Luckily for many, we do have some excellent dyno operators around who are also lucky to have very consistent weather conditions.

Typically the effects of using different types of tyre, final drive and the correction factors playing a role will skew the dyno graph. The shape of the graph will not however change and more emphasis needs to be put on studying the shape.

What also needs more emphasis is the logging of ignition advance and AFR. Thanks to certain members of the community this has been highlighted but only a handful of people look at this information correctly.

The dyno should be used in a more detailed way and is really for comparisons of upgrades and more importantly from our point of view as a development and test rig.

**2) Drivetrain loss calculation and what approximate flywheel calculation the S65 is making**
There are many dyno brands which attempt to calculate the flywheel power of an engine from the rear wheel horsepower made.

Two such dyno’s are the Dyno Dynamics and MAHA.

Dyno Dynamics uses a simply percentage addition to the RWHP which is set by the shootout mode selected.

For the S65 it’s shoot 8 (meaning 8 Cyl NA engine).

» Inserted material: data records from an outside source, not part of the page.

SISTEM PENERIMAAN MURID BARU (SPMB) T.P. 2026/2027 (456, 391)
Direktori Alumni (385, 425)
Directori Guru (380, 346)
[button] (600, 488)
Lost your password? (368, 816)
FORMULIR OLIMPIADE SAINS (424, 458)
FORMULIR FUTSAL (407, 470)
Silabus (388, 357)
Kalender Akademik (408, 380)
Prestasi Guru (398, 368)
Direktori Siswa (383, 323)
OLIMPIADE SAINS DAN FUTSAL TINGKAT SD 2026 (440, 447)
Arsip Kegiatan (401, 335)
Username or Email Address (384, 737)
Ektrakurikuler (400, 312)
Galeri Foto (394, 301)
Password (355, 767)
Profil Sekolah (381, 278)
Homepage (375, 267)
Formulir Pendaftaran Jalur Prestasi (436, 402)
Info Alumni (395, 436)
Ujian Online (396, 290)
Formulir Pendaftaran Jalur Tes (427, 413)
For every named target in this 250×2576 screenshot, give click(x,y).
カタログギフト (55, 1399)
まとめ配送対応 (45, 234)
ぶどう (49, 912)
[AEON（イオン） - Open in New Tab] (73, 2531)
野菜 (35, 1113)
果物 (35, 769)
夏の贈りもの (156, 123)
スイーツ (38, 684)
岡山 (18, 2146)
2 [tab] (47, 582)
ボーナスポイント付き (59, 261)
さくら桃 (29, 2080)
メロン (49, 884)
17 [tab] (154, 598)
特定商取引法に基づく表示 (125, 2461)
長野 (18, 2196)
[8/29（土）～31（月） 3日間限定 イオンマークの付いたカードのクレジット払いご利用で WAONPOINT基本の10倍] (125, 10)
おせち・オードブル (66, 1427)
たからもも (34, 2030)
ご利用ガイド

The MAHA uses a completely different method where the RWHP along with the coast down frictional losses. These are are combined to work out the flywheel power.

Why am I talking about this?

Well, both read fairly close to each other in terms of RWHP and the calculated flywheel calculation. They also both read very close to the stated manufacturer stated power and torque if used correctly.

Let us take some examples from our Dyno Dynamics readings across different BMW models and from there you can make up your own mind if it’s realistic or not.

Average Dyno Dynamics readings on Evolve Dyno for different STOCK BMW models:

BMW E36 M3 3.2 (Euro)

Stated Power – 321PS / 316HP

Average Tested Wheel Result – 250HP

Flywheel Calculation – 310HP

BMW E46 M3 (Euro)

Stated Power – 343PS / 338HP

Average Tested Wheel Result – 265HP

Flywheel Calculation – 330HP

BMW E39 M5

Stated Power – 394HP

Average Tested Wheel Result – 325HP

Flywheel Calculation – 395HP

BMW E60 M5

Stated Power – 507HP

Average Tested Wheel Result – 408HP

Flywheel Calculation – 497HP

BMW E92 M3

Stated Power – 414HP

Average Tested Wheel Result – 335HP

Flywheel Calculation – 410HP

I can post numerous (hundreds for some cars!) dyno graphs of the above cars to confirm all of this.

What’s more interesting is that the dyno graphs related to the above tests show calculated torque figures to be very very close to the stated torque from factory which in my opinion really does suggest that the calculation of around 18-20% drivetrain loss is very very accurate. I have never ever seen anyone look at it from this angle and those of you who are intelligent will agree that if both the flywheel calculated HP and torque are close together then it’s a very good estimate.

Hopefully the above will generate some more questions and we can look at certain areas in more detail.